The contemporary talkshow -- say, Graham Norton, Ryan Tubridy or the pace-setter, £6million-a-year Jonathan Ross -- is about the host as entertainer and even comedian. The celebrities agree to go on because they have to: if they have a movie to plug or a gig to push, their agents give them no choice. But for anyone with an ounce of decorum -- poor Nicole Kidman visibly winced at being put through a form of Japanese ritual humiliation by Wossy -- it is an ordeal which just has to be got through, like canal root dentistry.
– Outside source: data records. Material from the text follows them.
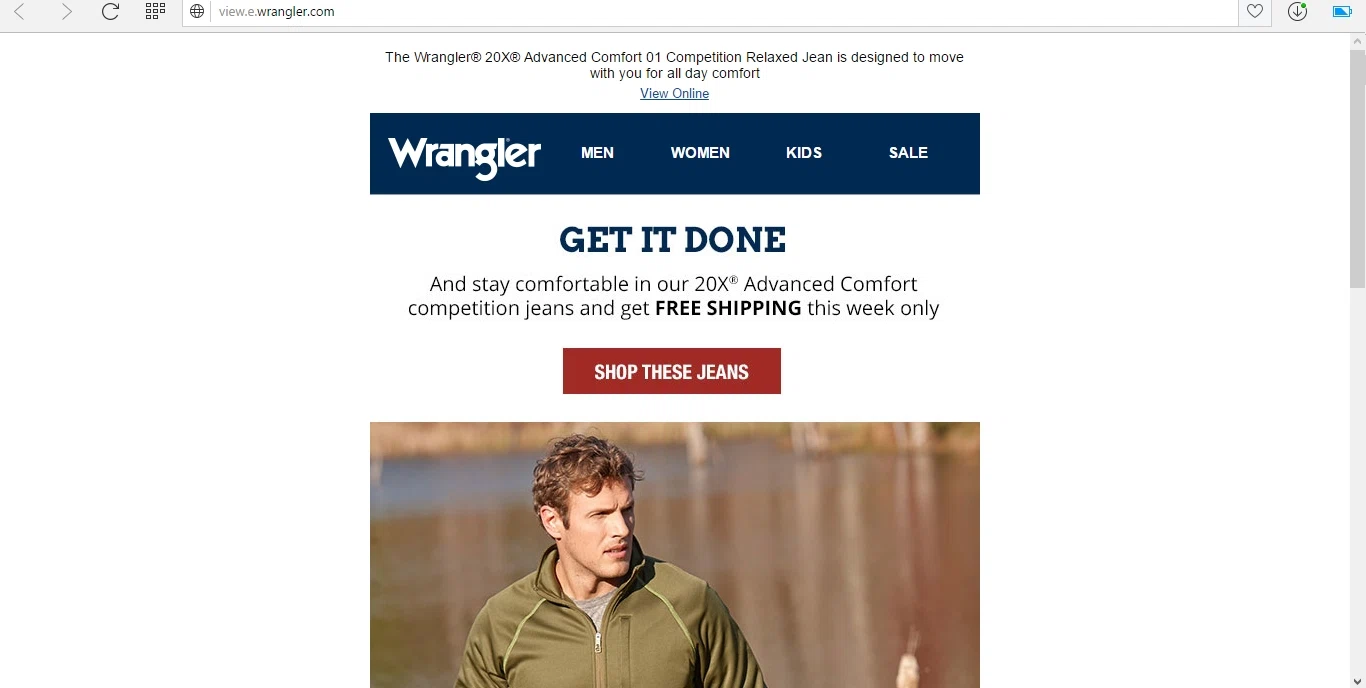
Task: Click the scrollbar down arrow
Action: (1357, 680)
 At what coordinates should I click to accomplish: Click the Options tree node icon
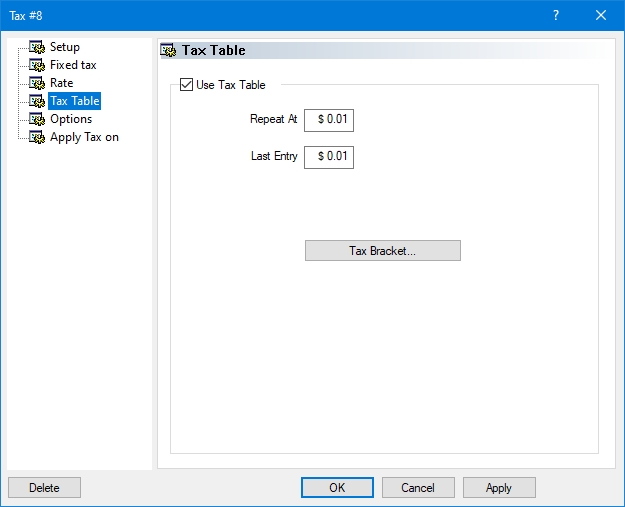[37, 119]
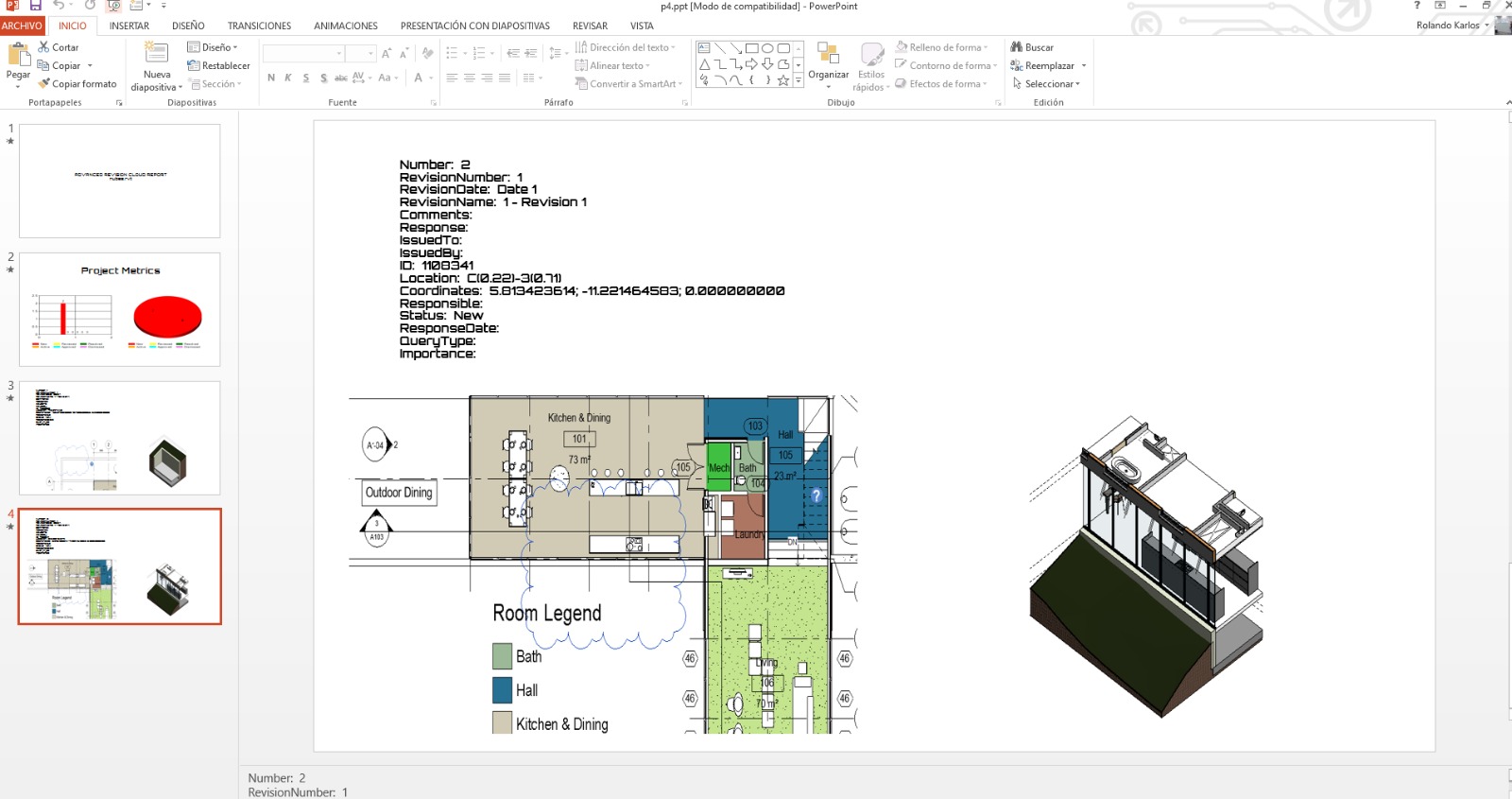1512x799 pixels.
Task: Open the Diseño layout dropdown
Action: point(214,47)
But you very seldom get, on contemporary talk shows, seriously good conversation or a genuinely gifted raconteur. It may be a mistake even to look for high-flown conversation. Clive James, who hosted chat shows during the 1980s and '90s, tried time and again to bring together a group of people who would be brilliant at conversational discourse: he had some success, and he himself was no slouch as the egotistical TV host. But he ran out of steam -- and of commissions. The TV bosses informed him, as the century neared its end, that brilliant talk was not what the public wanted.

What they wanted was entertaining celebrities. They wanted Joan Rivers. They wanted Ruby Wax. They wanted 'alternative' comedy, that is to say, routines that were more explicit, more foul-mouthed and more blasphemous. The public then came to want 'reality shows', which would make celebrities out of ordinary folk, or take doubtful celebrities and put them in embarrassing situations -- sometimes called 'gladiatorial TV' in the media business, as it works on the same principle of gladiators being torn to shreds in the Roman circus purely for the entertainment of the masses.

And they wanted 'lifestyle'. Clive James ruminated that if Oscar Wilde were back on earth, the TV suits would worry that his wit was too elitist.

TV is not what it was in its glory days of the 1960s, '70s, '80s: because social change restlessly moves on. And although performers like Tommy Tiernan perhaps wouldn't understand this, all art depends upon setting boundaries. If you can say anything, you say nothing.

Taboos are necessary not just to a moral order, but to inspiration. I am glad, sometimes, that I was able to be a rebel back in the 1960s when there was so much to rebel against: that's what made it fun. But if anything goes, what's there to push against the pricks?

And then something else happened anyway. The internet rose, as did the phenomenon of the mobile phone: and young people -- always the target audience for TV suits -- spent less and less time watching television. The worldwide web is the medium of the young, with their blogs and their varieties of websites and personalised videos. Mainstream television is now more often for older people, or for special interests, like sport. In the developed countries, TV viewing is now a declining activity.

At its height, Parkinson's shows elicited fabulous talk: wonderfully articulate people who could converse like ancient Athenians. And Parky's special gift was -- he let them talk. He didn't interrupt. Unlike the lesser-gifted, gabbling, frightened TV gasbags, Parky wasn't afraid of silence on air. (Neither is Terry Wogan.) But the focus was on the guest, not the host.

Privately, Parky has a much less deferential persona. In private life, Michael -- who was a young reporter in the North of England with my husband back in the 1950s -- can be quite a prickly person. He's amiable, but suffers no fools.

One of Parkinson's finest hours as a reporter relates to a little-known episode involving Conor Cruise O'Brien. Parky was despatched to Africa by the Daily Express in 1961 and told to crucify Conor Cruise, whom the Express regarded as 'a Communist' (he was an anti-Imperialist in the Congo, yes). The paper was particularly interested in Conor Cruise's private life after a separation from his first wife. Parky told them, in best Yorkshire fashion, to get stuffed.

Later in the decade, Parky became George Best's moral minder, as Best was berthed with the Parkinsons in an effort to control his wild, wild ways. It was Mary, Michael's strong-minded wife, who couldn't take the procession of girls going through Georgie's bedroom in the family home.

No doubt we will learn all when Michael Parkinson publishes his memoirs: but his TV interviews will remain as a template, to be taught in broadcast academies, of how to conjure good talk over the airwaves.